What’s more, he adds, “You need strategies for handling fast moving items, and different strategies for handling slow moving items. Specific storage facilities for the slow movers, located perhaps some way from the main picking face, and concentrated and efficient storage facilities for the fast moving items, in order to minimise movement times and waste.”

And this complexity is exacerbated by the need for some facilities to not just store incoming parts, but also carry out work on them, in a process that he characterises as “semimanufacturing”.

“Around 90% of the incoming parts that we receive have to be processed,” he explains. “We receive the parts, inspect them, pack them and label them–as well as carry out kitting operations, where we’ll pack several components together as a specific service kit.”

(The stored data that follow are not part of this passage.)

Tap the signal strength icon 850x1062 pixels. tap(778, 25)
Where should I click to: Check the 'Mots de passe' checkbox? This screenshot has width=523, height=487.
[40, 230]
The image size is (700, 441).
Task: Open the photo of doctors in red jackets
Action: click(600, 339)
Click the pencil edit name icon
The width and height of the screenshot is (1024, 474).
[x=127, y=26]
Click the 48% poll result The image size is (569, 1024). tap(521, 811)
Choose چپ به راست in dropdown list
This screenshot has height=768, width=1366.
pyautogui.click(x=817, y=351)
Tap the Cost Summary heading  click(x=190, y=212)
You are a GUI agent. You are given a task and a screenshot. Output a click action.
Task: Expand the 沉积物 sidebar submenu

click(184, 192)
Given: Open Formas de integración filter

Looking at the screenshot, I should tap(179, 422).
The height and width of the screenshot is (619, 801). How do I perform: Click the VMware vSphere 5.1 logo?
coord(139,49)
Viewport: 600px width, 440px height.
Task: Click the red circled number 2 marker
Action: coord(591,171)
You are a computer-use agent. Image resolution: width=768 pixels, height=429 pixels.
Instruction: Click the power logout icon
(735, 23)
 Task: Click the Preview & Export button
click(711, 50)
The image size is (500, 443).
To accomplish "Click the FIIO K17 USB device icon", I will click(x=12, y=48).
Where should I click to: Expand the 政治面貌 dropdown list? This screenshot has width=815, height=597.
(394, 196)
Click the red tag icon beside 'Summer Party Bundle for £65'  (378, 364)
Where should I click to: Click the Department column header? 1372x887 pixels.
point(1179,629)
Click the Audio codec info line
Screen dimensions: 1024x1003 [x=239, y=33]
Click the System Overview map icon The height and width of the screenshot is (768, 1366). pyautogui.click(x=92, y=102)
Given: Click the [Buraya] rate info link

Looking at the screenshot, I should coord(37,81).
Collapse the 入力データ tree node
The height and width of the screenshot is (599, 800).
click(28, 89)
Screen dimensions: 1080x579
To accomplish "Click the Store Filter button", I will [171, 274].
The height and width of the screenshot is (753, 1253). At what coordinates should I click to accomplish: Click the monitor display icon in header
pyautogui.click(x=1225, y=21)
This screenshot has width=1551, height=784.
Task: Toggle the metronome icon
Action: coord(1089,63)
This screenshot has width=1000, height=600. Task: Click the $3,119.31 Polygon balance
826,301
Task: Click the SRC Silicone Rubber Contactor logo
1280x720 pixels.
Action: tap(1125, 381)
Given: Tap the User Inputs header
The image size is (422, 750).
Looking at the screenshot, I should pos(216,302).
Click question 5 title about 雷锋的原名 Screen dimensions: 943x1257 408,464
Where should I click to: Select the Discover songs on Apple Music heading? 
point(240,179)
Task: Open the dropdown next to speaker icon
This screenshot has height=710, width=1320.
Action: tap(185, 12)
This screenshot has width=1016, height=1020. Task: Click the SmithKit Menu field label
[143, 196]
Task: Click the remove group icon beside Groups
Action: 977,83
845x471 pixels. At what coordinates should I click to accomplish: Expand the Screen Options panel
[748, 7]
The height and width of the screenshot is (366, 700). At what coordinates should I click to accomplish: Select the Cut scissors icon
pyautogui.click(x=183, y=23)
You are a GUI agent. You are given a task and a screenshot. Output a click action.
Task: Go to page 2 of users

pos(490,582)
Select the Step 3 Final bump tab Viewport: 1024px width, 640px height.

He adds that it’s usual for bulk items to be shipped to distribution centres without retail packaging–nested together to use shipping cubic volume more efficiently.

To meet Jaguar’s demanding customer service targets, slick forecasting is vital and Roberts says that Jaguar tasks Unipart with undertaking it. What’s more, the software in question remains Unipart-built, despite several attempts over the years to identify equivalent third-party alternatives.

“Our core enterprise system is SAP,” he relates, “and we looked at SAP’s Advanced Planning and Optimisation forecasting product in 2000, and its then-new Service Parts Management module in 2007–even working with the latter as a beta-customer. But we couldn’t get it to work as we wanted and abandoned the attempt after several months.”

Instead, the company relies on a solution it built itself back in the early 1990s, although it has been developed and enhanced since then. Sophisticated algorithms–including the use of the Poisson distribution for slow-moving items–are part of the rationale, he explains, but only part.

“At Unipart, we’re very into visual management, and the forecasting system reflects that,” says Roberts. “Given the volumes we’re dealing with, it’s exception-driven, and issues alerts when excessive demand or low stocks breach set limits. It displays all the information that anyone needs in a very graphical format, allowing them to re-model the forecast using the very latest demand data. SAP is very good, but to get to an equivalent decision you had to look at several screens–and we don’t have time for that.”

And the results, he reckons, speak for themselves. Jaguar drivers across the world experience the same excellent levels of aftermarket service and support, regardless of their location, a continuity of service and support that helps drive brand value and brand loyalty across global markets,” sums up Roberts. “Forecasting is sometimes seen as boring, but we believe that the benefits of good forecasting go right through to the bottom line.”